When someone breaks into a house, there are obvious signs – glass on the floor inside the door, locks show tampering or even destruction,  drawers are emptied, and furniture is overturned. The criminals were looking for your valuables. There’s plenty of evidence of give and take.

Insider Threat

But what if the culprit is someone who lives there? Because the person lives there and knows where everything is, there’s no need to break in or turn out all the things. This is called Insider Threat, and can be – whether in physical or cyber security – a rather more difficult criminal to catch than external threats.

How in the world does an investigator know how to determine who did it? Enter “Stochastic Forensics.”

In traditional forensics, the forensics process relies on artifacts. The laptop of the missing person, the crushed cell phone on the floor, the emails of the suspect – there are often many clues available. It can be very difficult to retrace the steps and analyze the clues, but the clues are often there and readily available

With insider cybertheft, there are often no obvious clues – the person showed up and departed on time, there are no real clues left in email, no special accounts were created, no low-and-slow attacks from strange IP addresses, all files and folders are in place.

It gets even stranger – you know something was stolen, but you don’t know what. Among all the people still there and the people who have come and gone in the ordinary course of business, whodunnit? And how?

Analyze numerous scenarios and see what patterns emerge, aka Stochastic forensics.

Stochastic Forensics

Stochastic forensics is a method used in digital forensics to detect and investigate insider data theft without relying on digital artifacts. This technique involves analyzing and reconstructing digital activity to uncover unauthorized actions without the need for traditional digital traces that might be left behind by cybercriminals. Stochastic forensics is particularly useful in cases of insider threats where individuals may not leave typical digital footprints. By focusing on emergent patterns in digital behavior rather than specific artifacts, stochastic forensics provides a unique approach to identifying data breaches and unauthorized activities within digital systems.

Here’s an example:

A large-scale copying of files occurs, thereby disturbing the statistical distribution of filesystem metadata. By examining this disruption in the pattern of file access, stochastic forensics can identify and investigate data theft that would otherwise go unnoticed. This method has been successfully used to detect insider data theft where traditional forensic techniques may fail, showcasing its effectiveness in uncovering unauthorized activities within digital systems.

——

→ **Check your understanding**:
A) Copy the stochastic forensics passage word for word, starting at "How in the world" and ending at "are in place.".
B) Write the next part of the article on stochastic forensics, picking up after its final sentence.
The rows that follow are taken from a different source than the text on stochastic forensics.

——

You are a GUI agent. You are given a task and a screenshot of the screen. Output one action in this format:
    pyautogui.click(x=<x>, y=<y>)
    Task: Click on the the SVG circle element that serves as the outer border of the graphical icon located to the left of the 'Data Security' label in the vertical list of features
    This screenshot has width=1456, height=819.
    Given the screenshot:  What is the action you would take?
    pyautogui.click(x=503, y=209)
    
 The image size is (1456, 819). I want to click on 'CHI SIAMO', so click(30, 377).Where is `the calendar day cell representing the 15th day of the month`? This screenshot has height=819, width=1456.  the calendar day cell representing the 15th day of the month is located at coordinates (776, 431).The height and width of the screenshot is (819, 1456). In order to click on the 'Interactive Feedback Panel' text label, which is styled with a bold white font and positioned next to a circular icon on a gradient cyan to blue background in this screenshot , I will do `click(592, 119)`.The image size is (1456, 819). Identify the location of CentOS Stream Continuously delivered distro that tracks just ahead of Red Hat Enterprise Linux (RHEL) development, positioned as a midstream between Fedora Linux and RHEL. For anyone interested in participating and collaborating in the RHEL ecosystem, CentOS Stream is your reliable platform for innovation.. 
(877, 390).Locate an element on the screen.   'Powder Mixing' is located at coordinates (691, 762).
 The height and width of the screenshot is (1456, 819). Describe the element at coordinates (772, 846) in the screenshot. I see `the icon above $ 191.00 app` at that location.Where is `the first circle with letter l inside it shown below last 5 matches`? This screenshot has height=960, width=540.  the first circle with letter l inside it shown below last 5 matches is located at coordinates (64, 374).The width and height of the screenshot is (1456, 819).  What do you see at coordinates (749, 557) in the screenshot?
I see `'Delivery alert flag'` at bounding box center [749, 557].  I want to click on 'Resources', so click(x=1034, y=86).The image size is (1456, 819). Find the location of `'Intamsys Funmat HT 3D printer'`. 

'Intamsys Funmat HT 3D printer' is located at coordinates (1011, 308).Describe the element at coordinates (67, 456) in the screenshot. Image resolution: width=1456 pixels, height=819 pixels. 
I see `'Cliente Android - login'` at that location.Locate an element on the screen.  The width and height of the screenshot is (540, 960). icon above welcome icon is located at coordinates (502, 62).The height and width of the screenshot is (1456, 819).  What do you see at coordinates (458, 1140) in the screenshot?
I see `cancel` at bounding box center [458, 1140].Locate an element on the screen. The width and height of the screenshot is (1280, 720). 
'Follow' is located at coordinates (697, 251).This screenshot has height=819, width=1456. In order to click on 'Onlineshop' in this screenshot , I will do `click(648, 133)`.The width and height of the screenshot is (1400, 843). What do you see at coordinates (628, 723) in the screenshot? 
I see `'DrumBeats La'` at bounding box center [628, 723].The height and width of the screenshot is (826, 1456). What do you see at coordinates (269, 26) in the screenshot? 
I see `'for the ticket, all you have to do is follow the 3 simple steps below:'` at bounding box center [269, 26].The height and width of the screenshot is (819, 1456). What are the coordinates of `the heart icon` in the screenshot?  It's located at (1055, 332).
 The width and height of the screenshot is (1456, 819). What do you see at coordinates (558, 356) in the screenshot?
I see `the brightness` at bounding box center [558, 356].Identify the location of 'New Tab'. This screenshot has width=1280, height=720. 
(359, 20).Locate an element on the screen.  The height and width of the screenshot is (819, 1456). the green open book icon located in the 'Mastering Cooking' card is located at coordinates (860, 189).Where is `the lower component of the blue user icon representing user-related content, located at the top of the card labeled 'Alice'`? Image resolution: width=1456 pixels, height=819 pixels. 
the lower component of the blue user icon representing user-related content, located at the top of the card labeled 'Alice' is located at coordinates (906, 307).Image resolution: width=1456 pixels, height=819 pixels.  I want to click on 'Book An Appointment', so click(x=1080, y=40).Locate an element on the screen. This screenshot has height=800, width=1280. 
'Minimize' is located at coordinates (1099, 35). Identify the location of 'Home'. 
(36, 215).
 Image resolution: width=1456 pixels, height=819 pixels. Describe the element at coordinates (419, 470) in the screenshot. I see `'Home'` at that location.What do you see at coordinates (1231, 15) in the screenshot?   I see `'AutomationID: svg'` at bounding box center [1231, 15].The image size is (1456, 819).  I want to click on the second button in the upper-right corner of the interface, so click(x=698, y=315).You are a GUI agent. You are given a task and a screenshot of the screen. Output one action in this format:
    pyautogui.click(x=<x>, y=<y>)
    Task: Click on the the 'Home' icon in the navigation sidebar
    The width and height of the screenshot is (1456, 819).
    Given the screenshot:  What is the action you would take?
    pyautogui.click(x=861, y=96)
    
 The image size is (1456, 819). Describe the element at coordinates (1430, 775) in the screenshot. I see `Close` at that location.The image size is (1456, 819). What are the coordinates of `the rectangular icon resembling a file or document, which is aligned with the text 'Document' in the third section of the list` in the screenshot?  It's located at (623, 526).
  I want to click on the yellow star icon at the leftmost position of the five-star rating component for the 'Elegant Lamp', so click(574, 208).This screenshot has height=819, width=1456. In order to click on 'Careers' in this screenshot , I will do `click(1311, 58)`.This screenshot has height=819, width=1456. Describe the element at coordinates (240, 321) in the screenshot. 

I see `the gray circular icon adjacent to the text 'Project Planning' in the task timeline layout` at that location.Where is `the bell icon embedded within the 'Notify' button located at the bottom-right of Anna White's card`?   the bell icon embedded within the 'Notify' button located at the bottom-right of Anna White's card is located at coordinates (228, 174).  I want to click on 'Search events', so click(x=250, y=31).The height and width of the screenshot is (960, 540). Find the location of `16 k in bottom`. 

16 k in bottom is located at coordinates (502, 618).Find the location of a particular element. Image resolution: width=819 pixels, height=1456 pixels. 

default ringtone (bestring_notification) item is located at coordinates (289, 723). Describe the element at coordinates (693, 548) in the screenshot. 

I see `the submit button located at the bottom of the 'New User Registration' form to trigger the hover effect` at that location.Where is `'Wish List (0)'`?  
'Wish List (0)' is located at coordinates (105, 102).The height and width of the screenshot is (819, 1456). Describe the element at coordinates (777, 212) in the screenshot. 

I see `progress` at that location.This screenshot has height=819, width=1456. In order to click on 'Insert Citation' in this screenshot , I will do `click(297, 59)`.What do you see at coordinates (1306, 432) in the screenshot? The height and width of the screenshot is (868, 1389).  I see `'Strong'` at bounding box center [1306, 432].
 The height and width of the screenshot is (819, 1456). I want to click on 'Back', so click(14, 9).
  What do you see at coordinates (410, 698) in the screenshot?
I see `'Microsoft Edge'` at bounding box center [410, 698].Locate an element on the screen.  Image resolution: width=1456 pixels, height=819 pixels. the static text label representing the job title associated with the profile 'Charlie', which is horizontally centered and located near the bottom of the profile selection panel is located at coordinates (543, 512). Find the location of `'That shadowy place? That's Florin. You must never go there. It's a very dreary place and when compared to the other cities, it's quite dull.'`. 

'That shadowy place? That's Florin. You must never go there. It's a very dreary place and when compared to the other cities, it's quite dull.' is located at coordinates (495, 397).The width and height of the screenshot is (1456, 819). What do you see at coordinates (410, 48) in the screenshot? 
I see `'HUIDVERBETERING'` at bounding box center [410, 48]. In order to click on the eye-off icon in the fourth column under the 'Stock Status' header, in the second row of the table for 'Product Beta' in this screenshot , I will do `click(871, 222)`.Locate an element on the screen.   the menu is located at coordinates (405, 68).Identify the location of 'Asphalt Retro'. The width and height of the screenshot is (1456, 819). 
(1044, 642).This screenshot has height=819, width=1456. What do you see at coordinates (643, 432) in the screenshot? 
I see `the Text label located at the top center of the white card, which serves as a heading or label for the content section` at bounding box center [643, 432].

——

→ **Answers for the tasks**:
A)
How in the world does an investigator know how to determine who did it? Enter “Stochastic Forensics.”

In traditional forensics, the forensics process relies on artifacts. The laptop of the missing person, the crushed cell phone on the floor, the emails of the suspect – there are often many clues available. It can be very difficult to retrace the steps and analyze the clues, but the clues are often there and readily available

With insider cybertheft, there are often no obvious clues – the person showed up and departed on time, there are no real clues left in email, no special accounts were created, no low-and-slow attacks from strange IP addresses, all files and folders are in place.

B)
Stochastic Forensics was created in 2010 by Jonathan Grier when confronted by a months-old potentially cold case of insider threat. (You can find more information and a collection of links about Jonathan Grier, Stochastic Forensics, and related publications here: https://en.wikipedia.org/wiki/Stochastic_forensics#cite_note-7)

While stochastic forensics may not provide concrete proof of data theft, it offers evidence and indications that can guide further investigation, or even crack the case. While it has been criticized as being insufficient to provide credible evidence, it has proved its utility.

Detective, not Philosopher

This is where the phrase “think like Sherlock, not Aristotle” comes into play. Aristotle used logic to prove existence; Sherlock used observation to infer a likely cause. Lacking evidence, one must infer (aka, abductive reasoning). In stochastic forensics, think like Sherlock.

Stochastic forensics is only one part of an investigation, not the entirety. And it’s a specialty. But that doesn’t mean it’s to be disregarded. Law enforcement doesn’t seek to make their job harder by focusing initially and solely on niche or specialized knowledge – they begin with the quickest and easiest ways to attain their goal. But if those ways are unfruitful, or made downright impossible due to the lack of artifacts, then stochastic forensics is one of those tools to which they can turn.

Criminals never cease to find ways to commit crimes, and Protectors never cease to find ways to uncover those commissions. Creativity is a renewable resource.